** Input data **
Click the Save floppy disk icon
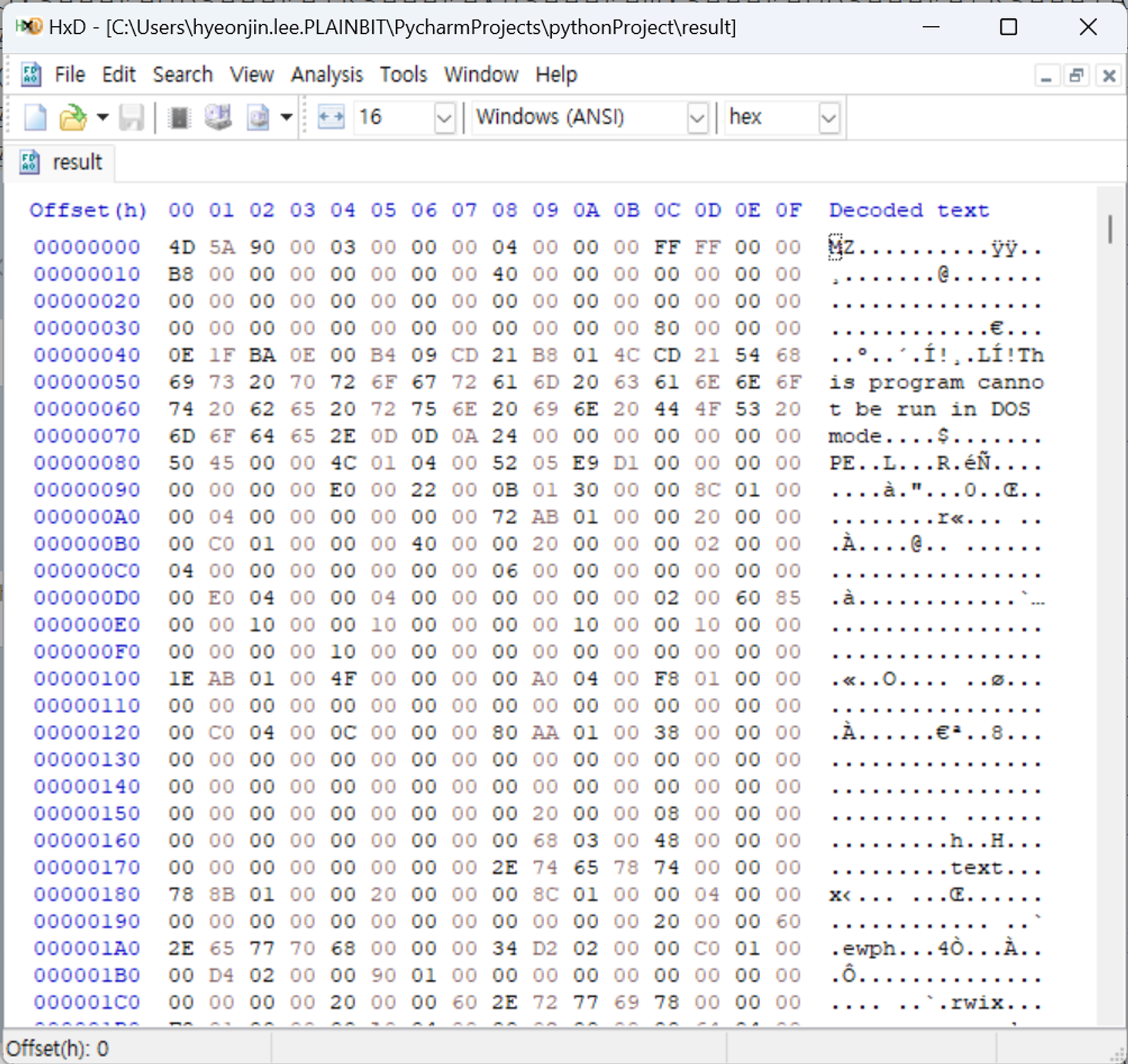Image resolution: width=1128 pixels, height=1064 pixels. pos(131,117)
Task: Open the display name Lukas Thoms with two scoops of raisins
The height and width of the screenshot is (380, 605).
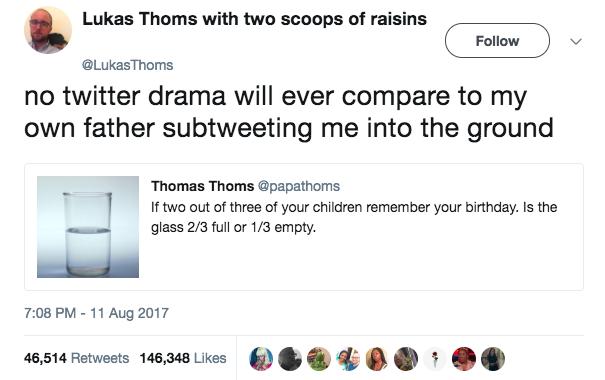Action: [254, 19]
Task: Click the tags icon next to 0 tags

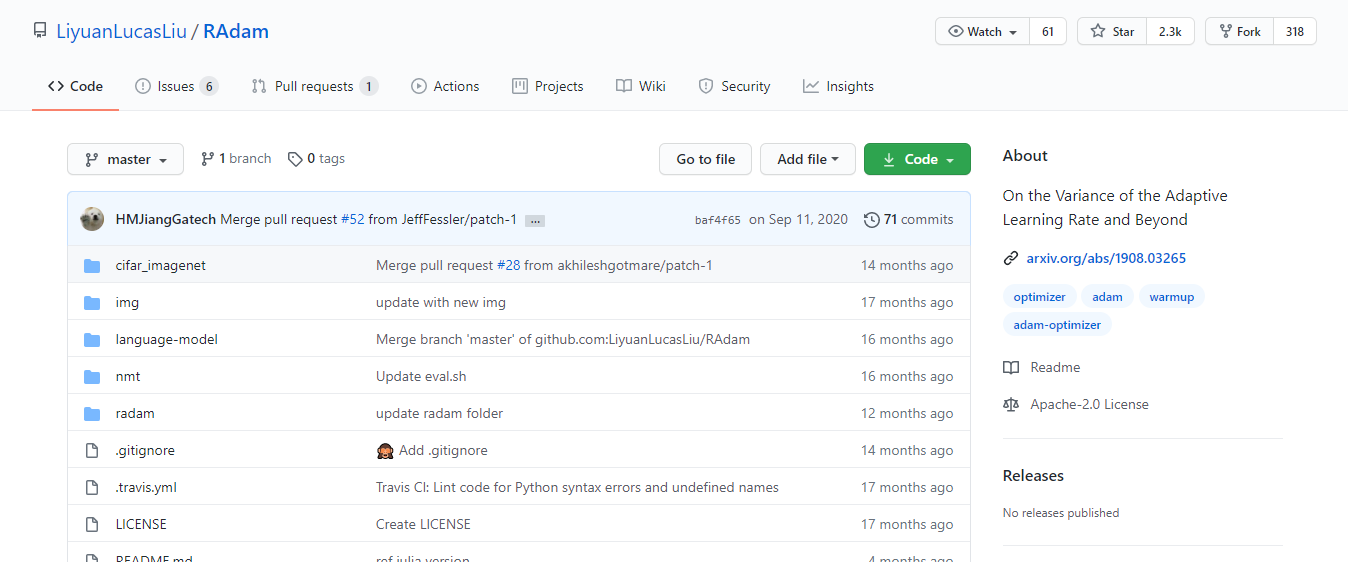Action: [x=295, y=159]
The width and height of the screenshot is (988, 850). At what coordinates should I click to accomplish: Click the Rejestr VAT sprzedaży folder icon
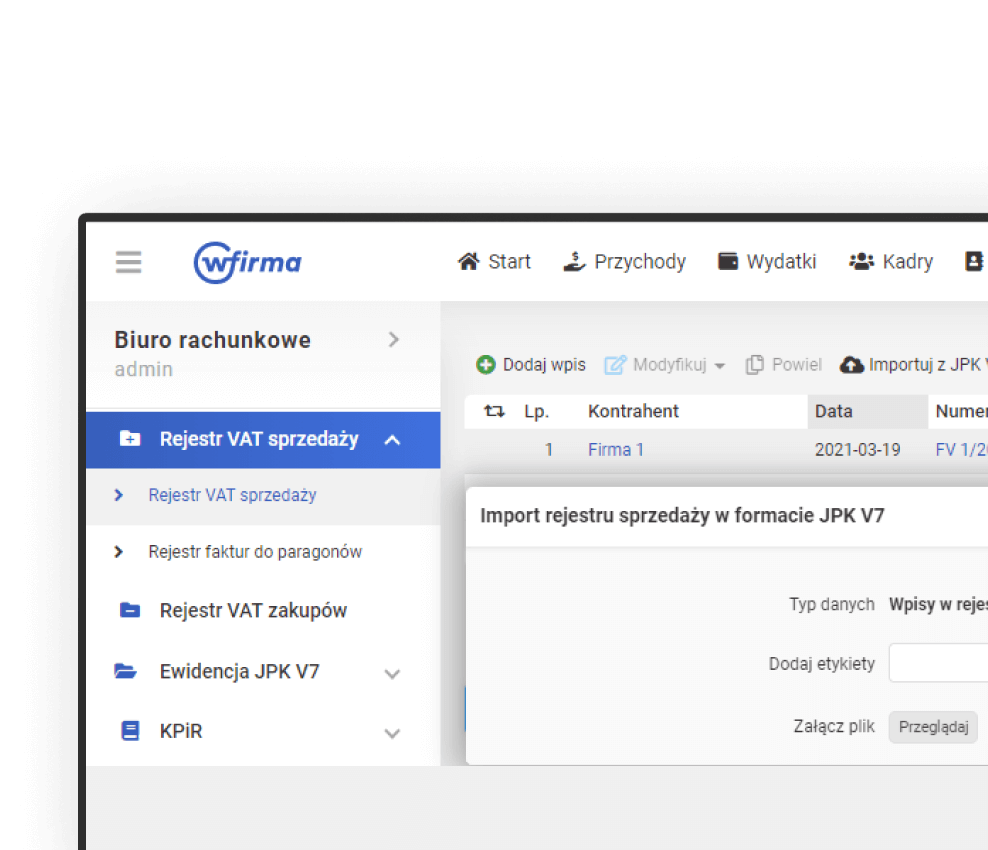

** What to work on **
Could you write out all of the data above word for word, leaving the pictures out?

** Answer below **
Click the Save floppy disk icon
Image resolution: width=1128 pixels, height=1064 pixels. pos(131,117)
Task: Open the display name Lukas Thoms with two scoops of raisins
The height and width of the screenshot is (380, 605).
Action: [254, 19]
Task: Click the tags icon next to 0 tags

Action: [x=295, y=159]
The width and height of the screenshot is (988, 850). At what coordinates should I click to accomplish: Click the Rejestr VAT sprzedaży folder icon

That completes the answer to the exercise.